» **Assignment 1**
Copy the rows exactly. Begin at the first line of the rows, stop after the line containing "plans-sub: available is", and leave out the pictures.

» **Text passage**
Very briefly, I am not objecting to the thrust of this amendment. In his last contribution the Deputy has made some very sound arguments. I am not contesting the case he is making. However, as I have already said, this is the wrong Bill entirely and the wrong place. As a practitioner he should know that more than anybody else. I would refer the Deputy to the Bill about which we are now talking. The very first two lines state "Bill entitled an Act to equalise the rights of children and amend the law relating to their status ..." That is what we are talking about here and nothing else. A case has been made by Deputy Shatter which I would readily accept if we were discussing a maintenance Bill or a courts Bill here.

What the Minister is forgetting to tell the House when referring to the long Title of the Bill is that it is a Bill to amend the law relating to the guardianship of infants, to amend and extend the Family Law (Maintenance of Spouses and Children) Act, 1976 and to amend further the law relating to maintenance, which is in the long Title. The Minister is offering a most spurious argument on what should be a totally uncontentious issue.

Deputy Shatter, as I intended to do, referred a little beyond the first two lines of the long Title to the many other features which are to be considered, including maintenance. The next part of the Bill which we will be discussing and which has a great many sections, to one of which amendment 26 relates deals with maintenance. The Minister cannot seriously argue that this is the wrong place to be discussing this item. It is not. I would even say that as a practitioner and despite his having tried to entreat Deputy Shatter to abandon his good sense and return to his practitioner's hat for a moment.

Collected data entries

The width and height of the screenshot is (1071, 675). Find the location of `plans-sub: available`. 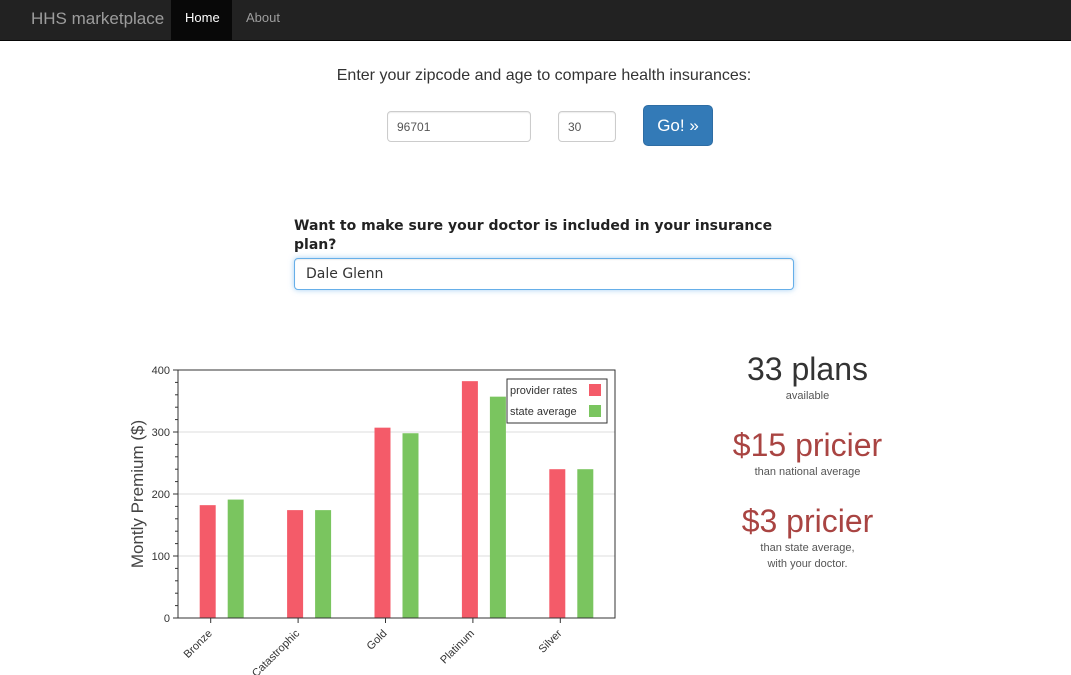

plans-sub: available is located at coordinates (808, 396).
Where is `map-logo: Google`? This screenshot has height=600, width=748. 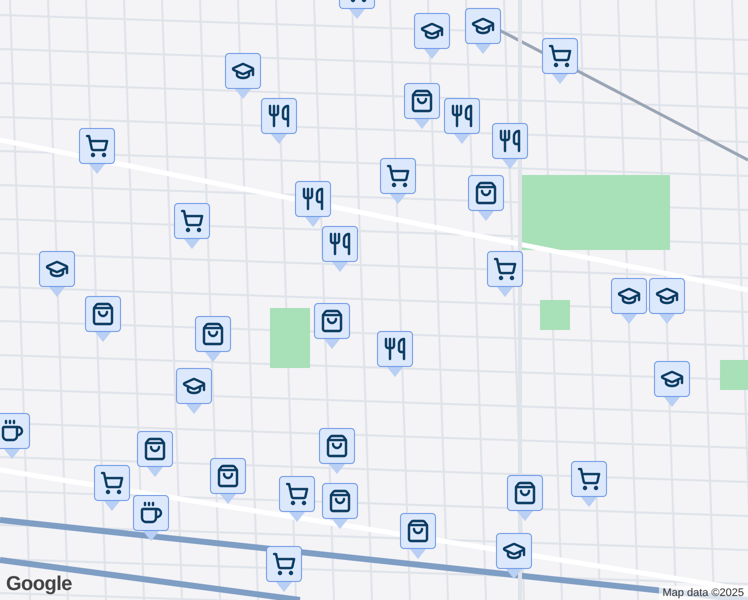 map-logo: Google is located at coordinates (39, 584).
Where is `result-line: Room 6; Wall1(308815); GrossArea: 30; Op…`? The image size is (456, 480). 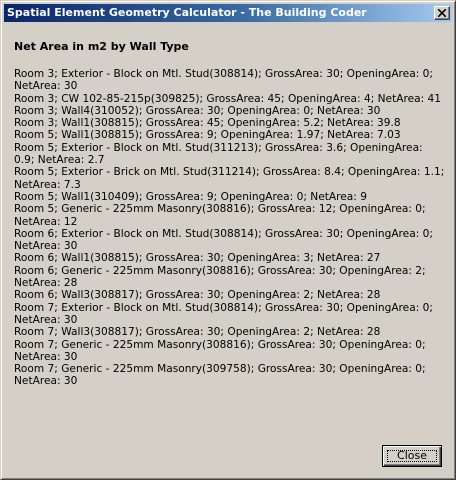 result-line: Room 6; Wall1(308815); GrossArea: 30; Op… is located at coordinates (198, 258).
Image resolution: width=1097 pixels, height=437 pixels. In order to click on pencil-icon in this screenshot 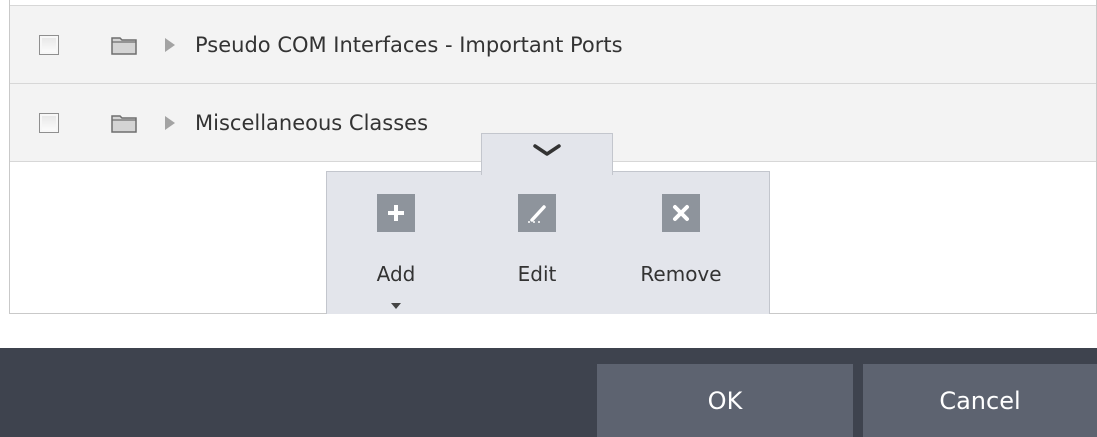, I will do `click(537, 213)`.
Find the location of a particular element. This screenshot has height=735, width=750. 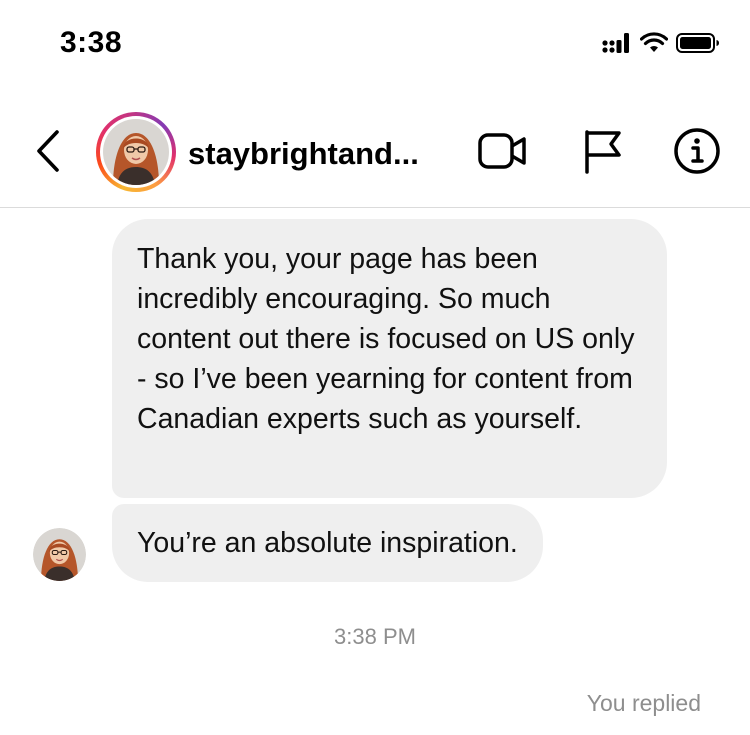

reply-status: You replied is located at coordinates (644, 703).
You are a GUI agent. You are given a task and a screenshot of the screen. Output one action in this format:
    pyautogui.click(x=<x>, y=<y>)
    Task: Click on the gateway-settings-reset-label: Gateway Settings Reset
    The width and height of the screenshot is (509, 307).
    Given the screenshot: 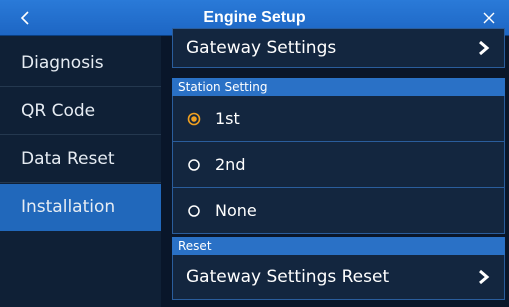 What is the action you would take?
    pyautogui.click(x=288, y=277)
    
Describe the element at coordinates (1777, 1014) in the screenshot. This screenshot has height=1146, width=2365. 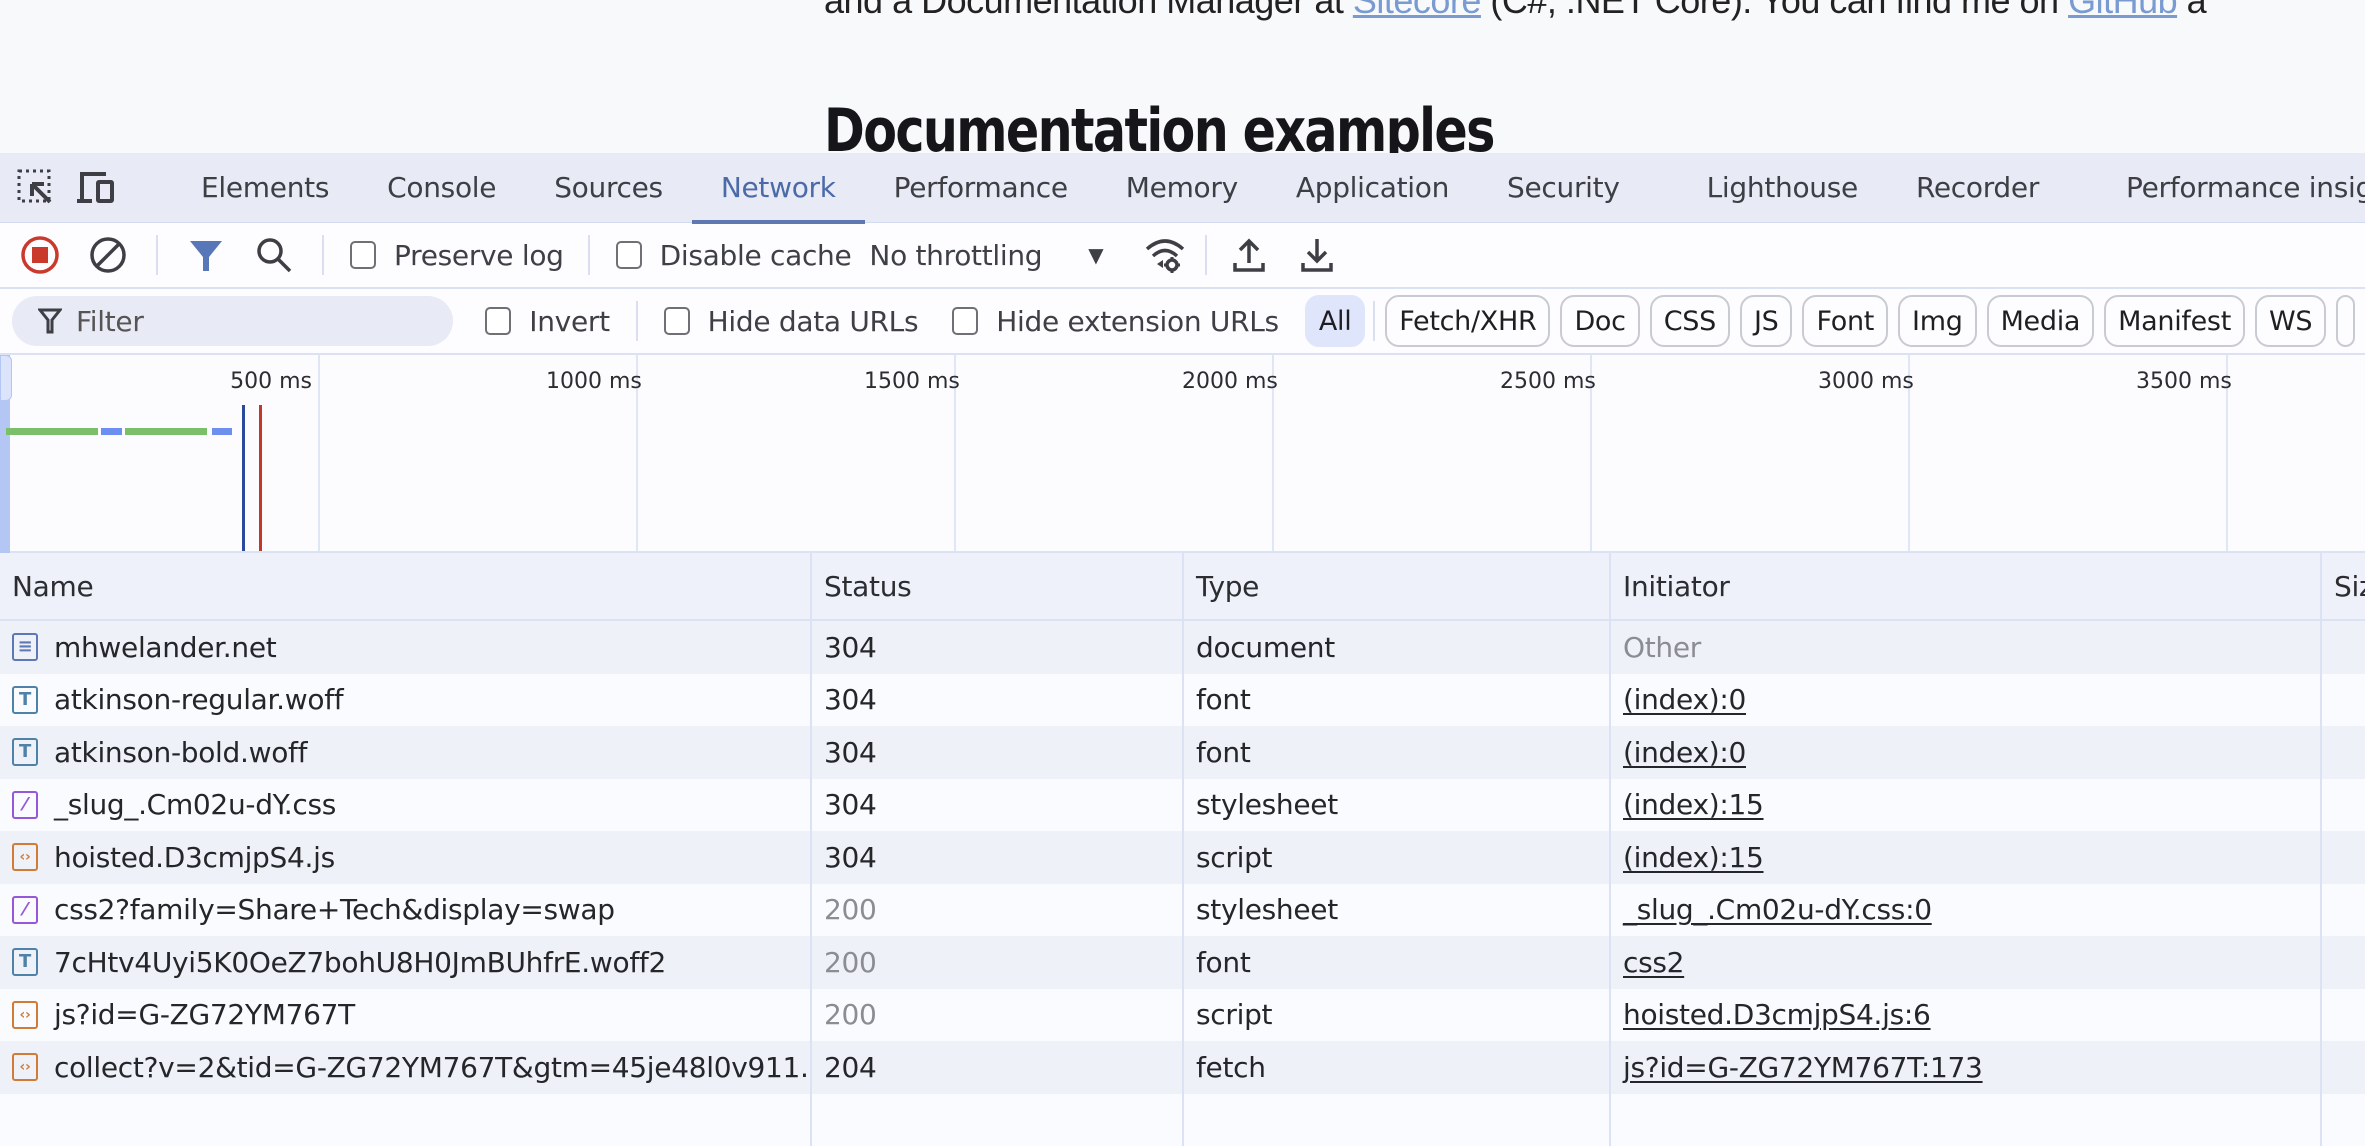
I see `initiator-link: hoisted.D3cmjpS4.js:6` at that location.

» **Assignment 2**
Answer these questions from the debate passage on the Bill:
(a) According to the first speaker, what do the very first two lines of the Bill say it is an Act to do?
(b) Which 1976 Act does the long Title say the Bill will amend and extend?
(c) Which numbered amendment relates to one of the sections in the part of the Bill dealing with maintenance?

» **Reply 1**
The width and height of the screenshot is (1071, 675). Find the location of `plans-sub: available`. 

plans-sub: available is located at coordinates (808, 396).

» **Reply 2**
(a) To equalise the rights of children and amend the law relating to their status.
(b) The Family Law (Maintenance of Spouses and Children) Act, 1976.
(c) Amendment 26.